START DATA FOR THIS EXERCISE
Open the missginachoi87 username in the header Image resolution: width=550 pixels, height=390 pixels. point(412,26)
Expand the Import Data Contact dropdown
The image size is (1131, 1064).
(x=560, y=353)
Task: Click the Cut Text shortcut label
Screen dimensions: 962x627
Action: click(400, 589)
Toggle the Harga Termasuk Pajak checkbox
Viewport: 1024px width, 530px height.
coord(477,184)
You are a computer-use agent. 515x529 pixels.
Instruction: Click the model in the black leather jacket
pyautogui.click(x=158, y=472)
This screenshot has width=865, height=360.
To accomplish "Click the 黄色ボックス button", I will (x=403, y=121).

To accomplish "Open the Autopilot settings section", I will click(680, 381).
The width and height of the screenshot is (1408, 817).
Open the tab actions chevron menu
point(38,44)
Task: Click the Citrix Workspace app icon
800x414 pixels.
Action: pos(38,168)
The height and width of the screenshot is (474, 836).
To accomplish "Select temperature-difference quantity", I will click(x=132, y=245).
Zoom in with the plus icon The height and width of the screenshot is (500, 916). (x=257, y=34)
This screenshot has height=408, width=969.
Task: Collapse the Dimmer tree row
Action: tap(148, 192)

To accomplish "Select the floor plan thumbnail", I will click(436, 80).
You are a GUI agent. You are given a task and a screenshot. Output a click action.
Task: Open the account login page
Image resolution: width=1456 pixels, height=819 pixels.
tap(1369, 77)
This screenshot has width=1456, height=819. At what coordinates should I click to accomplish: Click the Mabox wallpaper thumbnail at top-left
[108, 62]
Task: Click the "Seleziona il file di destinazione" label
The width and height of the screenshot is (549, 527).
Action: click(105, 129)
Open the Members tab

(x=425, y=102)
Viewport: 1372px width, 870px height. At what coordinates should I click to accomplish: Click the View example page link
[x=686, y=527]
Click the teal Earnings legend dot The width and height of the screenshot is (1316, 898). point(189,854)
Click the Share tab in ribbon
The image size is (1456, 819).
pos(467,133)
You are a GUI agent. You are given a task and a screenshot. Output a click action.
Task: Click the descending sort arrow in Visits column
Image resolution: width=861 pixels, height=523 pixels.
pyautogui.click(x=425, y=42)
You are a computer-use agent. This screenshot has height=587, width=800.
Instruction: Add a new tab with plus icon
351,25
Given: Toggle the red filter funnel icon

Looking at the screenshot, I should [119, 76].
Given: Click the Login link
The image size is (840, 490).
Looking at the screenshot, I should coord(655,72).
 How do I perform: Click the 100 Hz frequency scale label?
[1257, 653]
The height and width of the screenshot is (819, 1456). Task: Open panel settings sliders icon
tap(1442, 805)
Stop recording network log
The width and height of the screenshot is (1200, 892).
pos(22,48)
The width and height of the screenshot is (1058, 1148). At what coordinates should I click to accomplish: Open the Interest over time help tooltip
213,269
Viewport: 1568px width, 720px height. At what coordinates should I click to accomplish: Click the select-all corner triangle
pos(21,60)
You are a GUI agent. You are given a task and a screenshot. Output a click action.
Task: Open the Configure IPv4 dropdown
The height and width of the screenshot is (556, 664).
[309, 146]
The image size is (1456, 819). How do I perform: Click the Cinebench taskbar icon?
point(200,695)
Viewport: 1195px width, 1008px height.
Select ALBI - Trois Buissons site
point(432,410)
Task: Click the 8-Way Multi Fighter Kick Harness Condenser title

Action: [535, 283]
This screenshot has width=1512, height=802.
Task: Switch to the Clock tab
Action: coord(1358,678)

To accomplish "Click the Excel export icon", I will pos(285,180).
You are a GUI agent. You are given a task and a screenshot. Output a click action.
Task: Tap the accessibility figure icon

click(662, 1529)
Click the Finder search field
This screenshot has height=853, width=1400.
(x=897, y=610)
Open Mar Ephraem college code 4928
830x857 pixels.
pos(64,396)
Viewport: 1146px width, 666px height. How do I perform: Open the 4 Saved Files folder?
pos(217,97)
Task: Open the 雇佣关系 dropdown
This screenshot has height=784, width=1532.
END DATA FOR THIS EXERCISE
*SET TASK*. Rewrite every item, swapping "chevron" for "caret" and leaving all other text unchanged.

*CORRECT RESULT*.
Open the missginachoi87 username in the header Image resolution: width=550 pixels, height=390 pixels. point(412,26)
Expand the Import Data Contact dropdown
The image size is (1131, 1064).
(x=560, y=353)
Task: Click the Cut Text shortcut label
Screen dimensions: 962x627
Action: click(400, 589)
Toggle the Harga Termasuk Pajak checkbox
Viewport: 1024px width, 530px height.
coord(477,184)
You are a computer-use agent. 515x529 pixels.
Instruction: Click the model in the black leather jacket
pyautogui.click(x=158, y=472)
This screenshot has width=865, height=360.
To accomplish "Click the 黄色ボックス button", I will (x=403, y=121).

To accomplish "Open the Autopilot settings section", I will click(680, 381).
The width and height of the screenshot is (1408, 817).
Open the tab actions caret menu
point(38,44)
Task: Click the Citrix Workspace app icon
800x414 pixels.
Action: pos(38,168)
The height and width of the screenshot is (474, 836).
To accomplish "Select temperature-difference quantity", I will click(x=132, y=245).
Zoom in with the plus icon The height and width of the screenshot is (500, 916). (x=257, y=34)
This screenshot has height=408, width=969.
Task: Collapse the Dimmer tree row
Action: tap(148, 192)

To accomplish "Select the floor plan thumbnail", I will click(436, 80).
You are a GUI agent. You are given a task and a screenshot. Output a click action.
Task: Open the account login page
Image resolution: width=1456 pixels, height=819 pixels.
tap(1369, 77)
This screenshot has width=1456, height=819. At what coordinates should I click to accomplish: Click the Mabox wallpaper thumbnail at top-left
[108, 62]
Task: Click the "Seleziona il file di destinazione" label
The width and height of the screenshot is (549, 527).
Action: click(105, 129)
Open the Members tab

(x=425, y=102)
Viewport: 1372px width, 870px height. At what coordinates should I click to accomplish: Click the View example page link
[x=686, y=527]
Click the teal Earnings legend dot The width and height of the screenshot is (1316, 898). point(189,854)
Click the Share tab in ribbon
The image size is (1456, 819).
pos(467,133)
You are a GUI agent. You are given a task and a screenshot. Output a click action.
Task: Click the descending sort arrow in Visits column
Image resolution: width=861 pixels, height=523 pixels.
pyautogui.click(x=425, y=42)
You are a computer-use agent. This screenshot has height=587, width=800.
Instruction: Add a new tab with plus icon
351,25
Given: Toggle the red filter funnel icon

Looking at the screenshot, I should [119, 76].
Given: Click the Login link
The image size is (840, 490).
Looking at the screenshot, I should coord(655,72).
 How do I perform: Click the 100 Hz frequency scale label?
[1257, 653]
The height and width of the screenshot is (819, 1456). Task: Open panel settings sliders icon
tap(1442, 805)
Stop recording network log
The width and height of the screenshot is (1200, 892).
pos(22,48)
The width and height of the screenshot is (1058, 1148). At what coordinates should I click to accomplish: Open the Interest over time help tooltip
213,269
Viewport: 1568px width, 720px height. At what coordinates should I click to accomplish: Click the select-all corner triangle
pos(21,60)
You are a GUI agent. You are given a task and a screenshot. Output a click action.
Task: Open the Configure IPv4 dropdown
The height and width of the screenshot is (556, 664).
[309, 146]
The image size is (1456, 819). How do I perform: Click the Cinebench taskbar icon?
point(200,695)
Viewport: 1195px width, 1008px height.
Select ALBI - Trois Buissons site
point(432,410)
Task: Click the 8-Way Multi Fighter Kick Harness Condenser title

Action: [535, 283]
This screenshot has width=1512, height=802.
Task: Switch to the Clock tab
Action: coord(1358,678)

To accomplish "Click the Excel export icon", I will pos(285,180).
You are a GUI agent. You are given a task and a screenshot. Output a click action.
Task: Tap the accessibility figure icon

click(662, 1529)
Click the Finder search field
This screenshot has height=853, width=1400.
(x=897, y=610)
Open Mar Ephraem college code 4928
830x857 pixels.
pos(64,396)
Viewport: 1146px width, 666px height. How do I perform: Open the 4 Saved Files folder?
pos(217,97)
Task: Open the 雇佣关系 dropdown
This screenshot has height=784, width=1532.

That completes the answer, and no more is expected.